Un lieu chargé d'histoire
Situé sur la petite commune de Thiverval-Grignon (1.100 habitants) dans les Yvelines, le domaine de Grignon, est occupé par l'école d'ingénieurs agronomes AgroParisTech et par des chercheurs.
Donné par Henri II à sa favorite Diane de Poitiers au XVIè siècle, il s'étend sur 290 hectares.
Il comprend un château du XVIIème siècle inscrit au titre des monuments historiques. Le domaine comprend aussi 130 hectares de terres agricoles, dont une ferme expérimentale, et plus de 133 hectares de bois.
En 1826, le roi Charles X achète le domaine et le dédie à l'agronomie et à l'enseignement des pratiques agricoles. C'est resté la vocation du site jusqu'à ce jour.
Déménagement à Saclay
La cession du domaine s'inscrit dans le projet de création d'un "grand pôle d'excellence scientifique" sur le campus de Paris-Saclay regroupant AgroParisTech et des laboratoires de l'Institut de recherche Inrae, souligne le ministère de l'Agriculture.
Pour mener à bien cette nouvelle installation, décidée en 2015, les différents sites franciliens d'AgroParisTech sont vendus dont Grignon. Le déménagement est prévu en 2022.
En 2015-2016, le gouvernement avait déjà envisagé de céder Grignon au PSG qui cherchait un site d'entraînement. Cela avait suscité une levée de boucliers et le projet avait été abandonné.
Appel d'offres
Si leur déménagement à Saclay n'est pas remis en cause par les étudiants, le lancement de l'appel à projets en mars 2020 a suscité des inquiétudes. Les élèves ont bloqué le domaine pendant trois semaines.
Dans une tribune en mai dans le JDD, plus de 170 scientifiques, dont la climatologue Valérie Masson-Delmotte, ont estimé que les critères de sélection faisaient "planer de grandes menaces sur l'intégrité du domaine et la préservation de ses patrimoines exceptionnels".

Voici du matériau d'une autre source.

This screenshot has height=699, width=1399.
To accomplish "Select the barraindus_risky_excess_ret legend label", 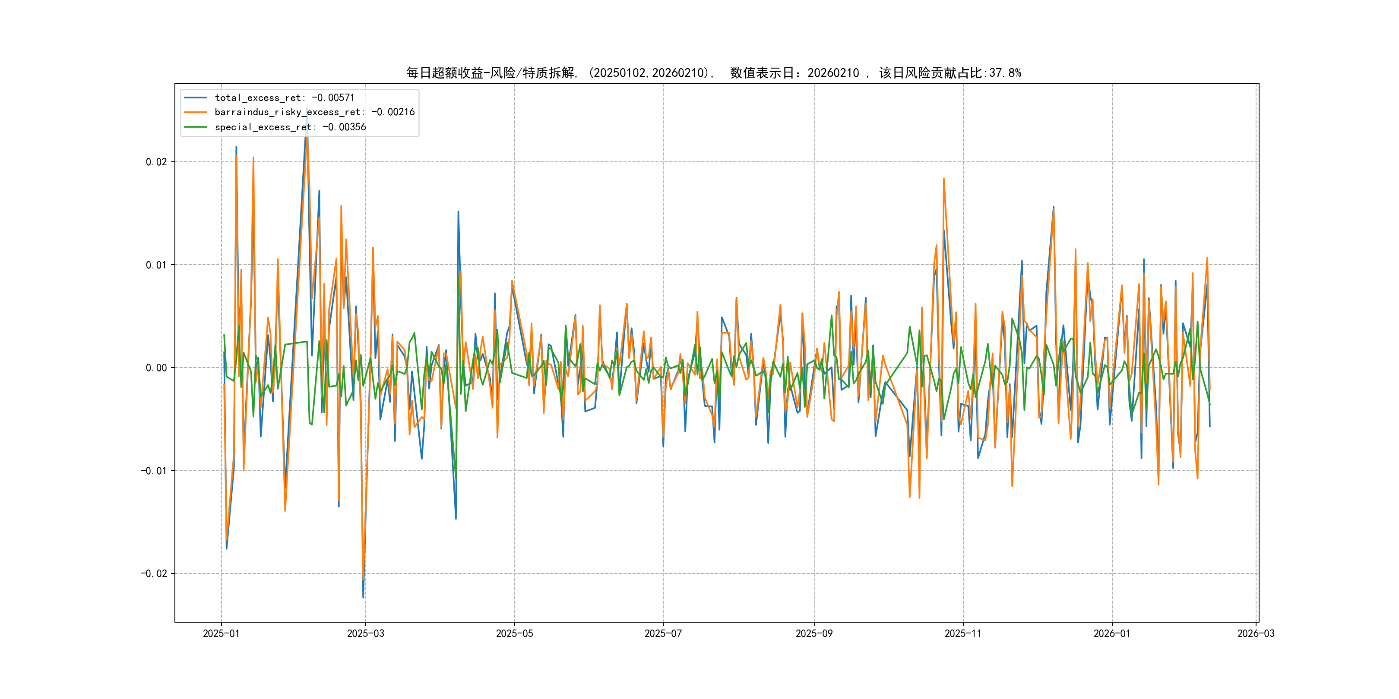I will point(314,112).
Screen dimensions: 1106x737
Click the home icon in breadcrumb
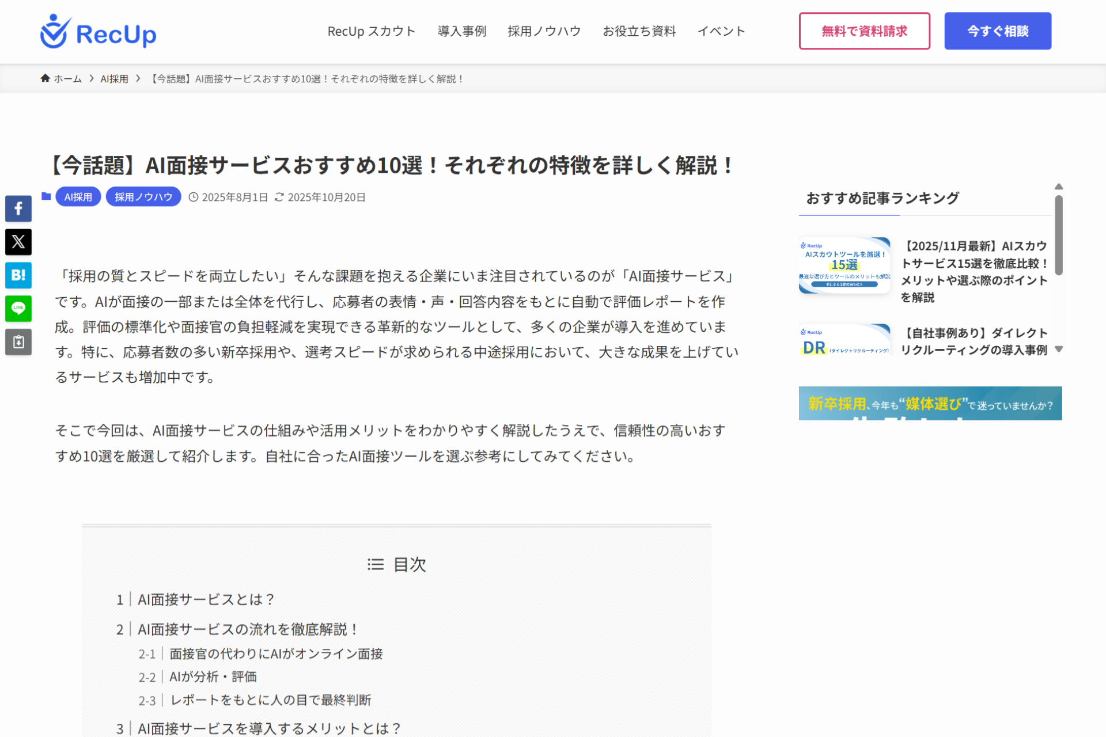click(45, 78)
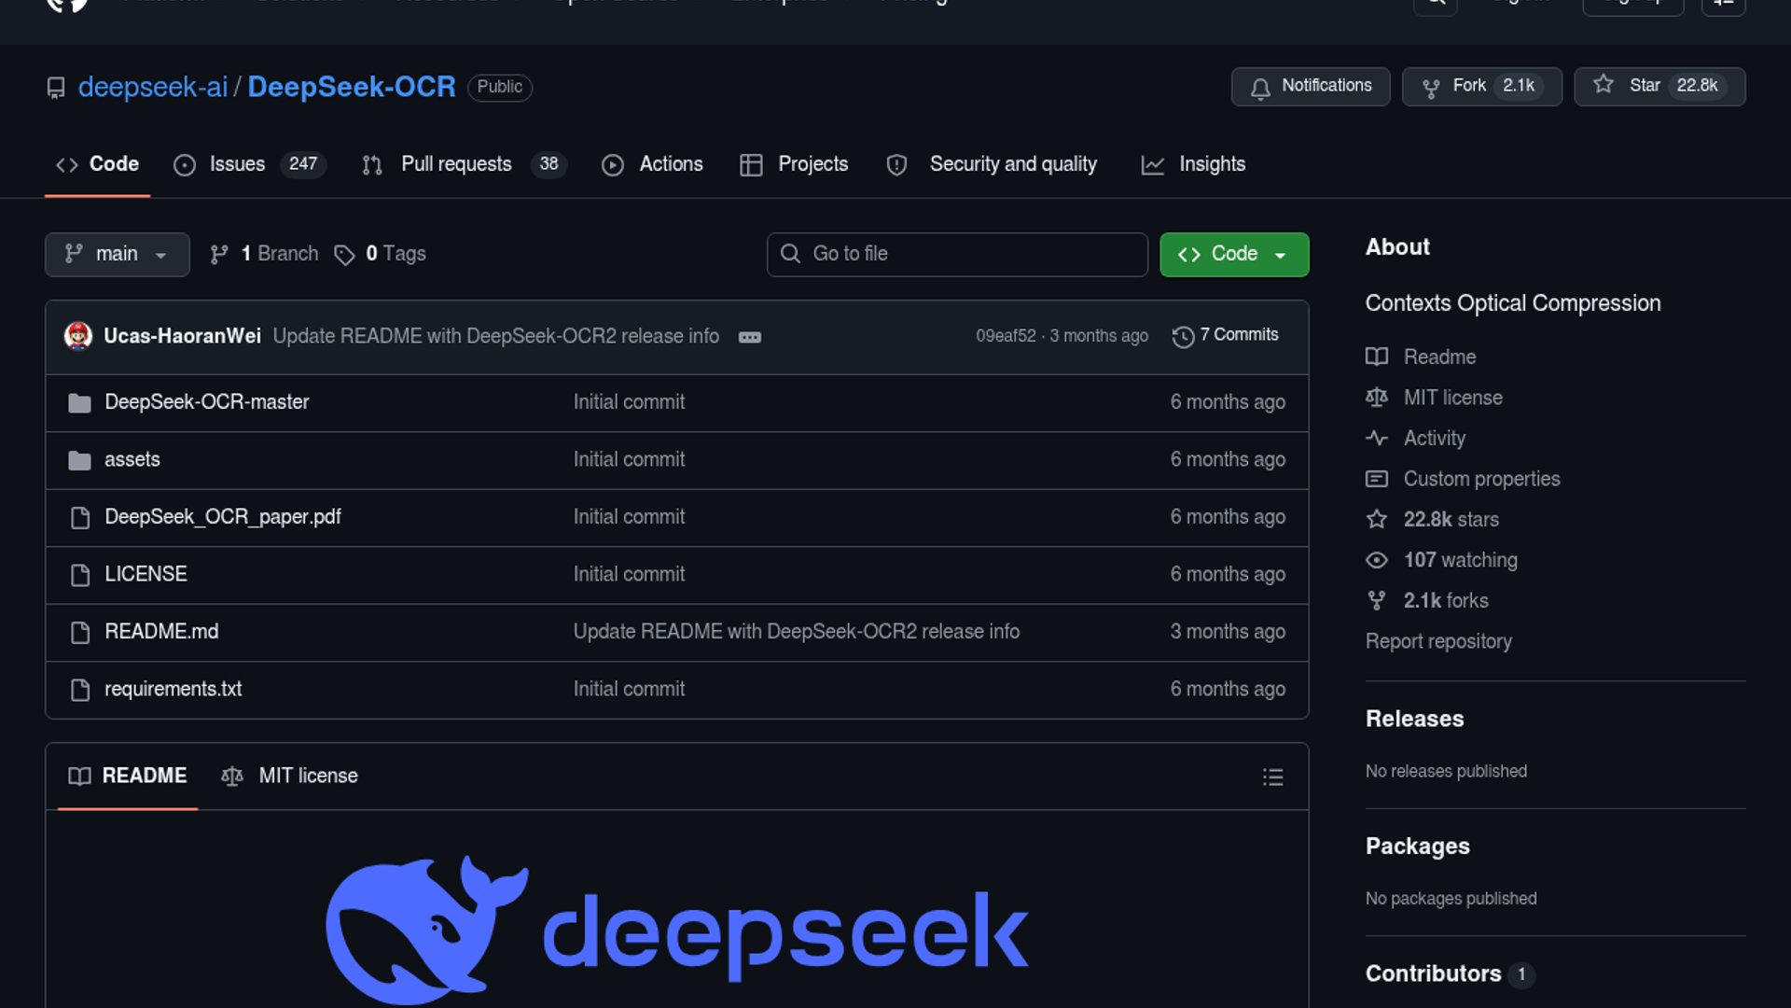Click Ucas-HaoranWei's avatar image
The image size is (1791, 1008).
click(x=78, y=335)
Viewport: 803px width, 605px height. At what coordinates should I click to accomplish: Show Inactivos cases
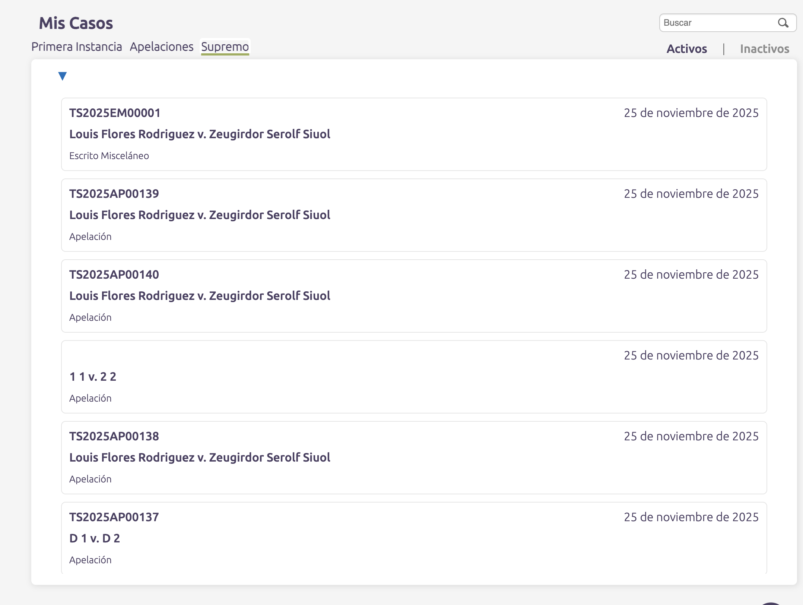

Les signataires soutiennent un projet, "Grignon 2026", qui entend faire du site un "Centre international sur la transition alimentaire et agricole". Il est porté par l'Association Patrimoine AgroParisTech-Grignon 2000, qui réunit des anciens élèves de l'Agro, avec le soutien de la communauté de communes Coeur d'Yvelines (31 communes).

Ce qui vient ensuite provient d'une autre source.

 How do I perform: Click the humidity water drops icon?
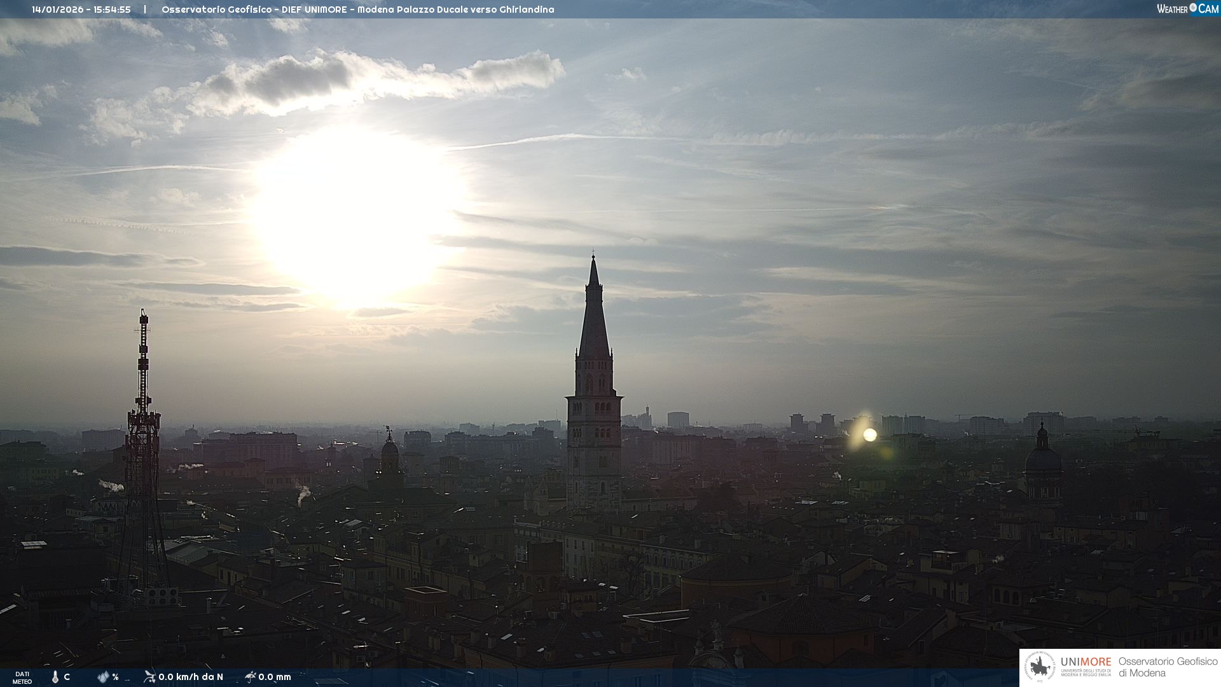coord(103,677)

Choix d'un projet "réaliste"
Le comité de sélection de la Direction Immobilière de l'Etat a retenu le 4 août le projet d'Altarea Cogedim, qui était en concurrence avec un autre promoteur et avec Grignon 2026.
"C'est le choix d'un projet réaliste et fiable", déclare à l'AFP le ministère de l'Agriculture, dont le patron actuel Julien Denormandie est un ancien de l'"Agro".

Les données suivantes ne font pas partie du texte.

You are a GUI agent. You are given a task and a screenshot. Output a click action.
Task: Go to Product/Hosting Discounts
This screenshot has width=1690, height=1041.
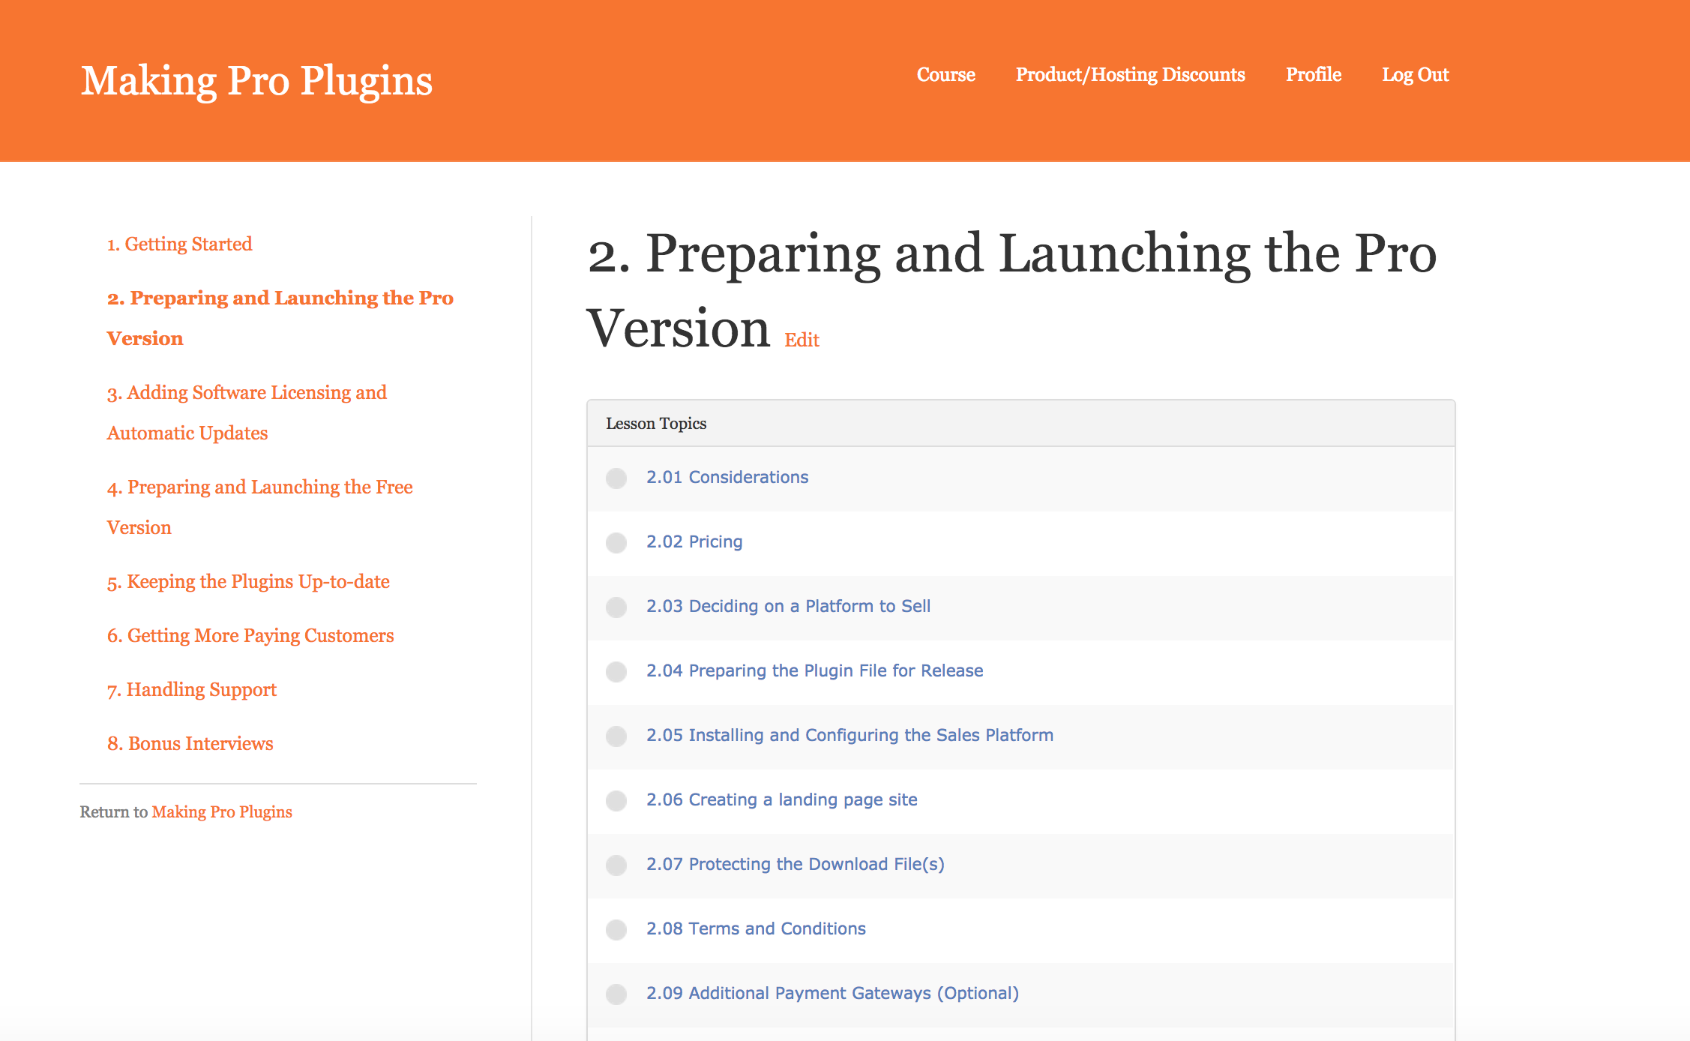pyautogui.click(x=1130, y=74)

Le ministère n'a pas souhaité communiquer le montant de la vente.
"Au coeur de l'Etat, l'Etat brade Grignon et reste sourd à un projet d'intérêt général concernant le changement climatique", ont déploré les porteurs de Grignon 2026, en révélant le 11 août le choix de l'Etat.
Dans le projet Altarea, le château accueillera des séminaires et des événements. Le promoteur a un programme résidentiel, avec réhabilitation des bâtiments et nouvelles constructions. Il veut aussi offrir une "programmation touristique responsable".
"Le domaine va être démantelé", déplore Mathieu Baron, délégué général de l'association Patrimoine AgroParisTech Grignon 2000.
Altarea confiera la gestion des 133 hectares de bois au conseil départemental des Yvelines, qui en deviendrait propriétaire, selon le ministère. Il laissera l'exploitation de la ferme expérimentale aux étudiants d'AgroParisTech.
Riposte en préparation
L'association Grignon 2000 "étudie la possibilité de recours auprès du tribunal administratif", a indiqué à l'AFP Mathieu Baron.
La maire (sans étiquette) de Thiverval, Nadine Gohard, a souligné que le projet d'Altarea supposait de changer le plan local d'urbanisme (PLU). "Je ne le ferai pas", a-t-elle assuré dimanche à l'AFP.
Avec Grignon 2026, "certes l'Etat aurait ramassé un petit peu moins d'argent mais le projet était sûr financièrement et juridiquement", dit-elle.
Les défenseurs de Grignon 2026 comptent aussi sur le soutien d'associations de défense du patrimoine.
"Nous continuerons à nous battre pour la sauvegarde du domaine de Grignon et nous ne serons pas les seuls", écrit Didier Ryckner de la Tribune de l'Art.